**PAGE EXTRACT**

▼

Our project at https://github.com/intake/awkward-pandas is building integrations to dataframe libraries, allowing vectorised processing of nested, variable-length data structures via awkward, i.e., deeper data types than usually handles by dataframe APIs.

Awkward itself boasts, aside from vectorised kernels:

  • numpy-like API (e.g., slicing or aggregations on any index)
  • CPU and GPU kernels
  • numba integration
  • "behaviours" which give something like methods to records of known structures (think operations on vectors, IP addresses or polygons)

It's internal memory model is very close to arrow and interops nicely.

As the name suggests, we trialed awkward-pandas for pandas first, but now we have integrations of various completeness:

  • pandas
  • dask.dataframe
  • polars
  • cuDF (and will therefore be looking for a new name)

These integrations follow the accessor pattern: df.ak.* or series.ak.* gives you the awkward namespace and slicing, e.g.:

df = ...
df["col1"].ak.sum(axis=2) # performs awkward-style sum on inner axis, returning series
df.ak[..., -1] # select last item in inner most list of every column

So, integrating with daft would be the first chance to bring this style of processing to Ray. As with dask.dataframe, making calls that work row-wise or partition-wise is easy; aggregations require first intra-partition operations, followed by some tree reduction; and inter-partition operations are simply hard. (The dask-awkward project shows we are working on this too, from the other direction. This would not be where to start any cooperation!)

▲

**GIVEN MATERIAL**
▼

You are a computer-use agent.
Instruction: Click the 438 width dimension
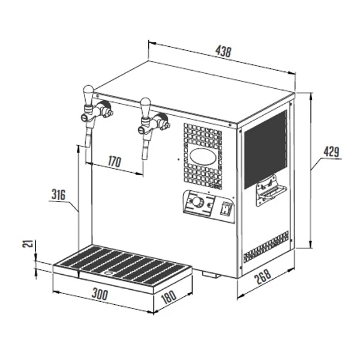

▲

**TASK LIST**
1. Translate this sentence from the awkward-pandas text into Spanish: "So, integrating with daft would be the first chance to bring this style of processing to Ray."
2. Write the next part of the awkward-pandas text, picking up after its final sentence.

**EXERCISE RESPONSES**
1. Así que integrarse con daft sería la primera oportunidad de llevar este estilo de procesamiento a Ray.

2.
martindurant avatar May 08 '24 01:05 martindurant

Thanks @martindurant

I think exploring integrations on a per-row level for our List/FixedSizeList/Tensor types could be interesting. A slicing API for these types would be quite useful I think.

Does an integration require adoption of the awkward in-memory model though? That might be challenging because Daft has its own in-memory data representations as well.

jaychia avatar May 13 '24 18:05 jaychia

As long as you can pass and consume [py]arrow, all is good! That's exactly what the polars integration does, which also uses arrow as the internal representation. And this would be per-row or per-partition operations.

martindurant avatar May 13 '24 18:05 martindurant

I think exploring integrations on a per-row level for our List/FixedSizeList/Tensor

I should add, that the typical use case is for deeper nested things, containing lists and structs many levels down. You can already do some certain things with the existing list type. For example, a geometry object may be represented as a list of list of records array<[[x, y]]> or record of lists of lists array<[[x]], [[y]]>.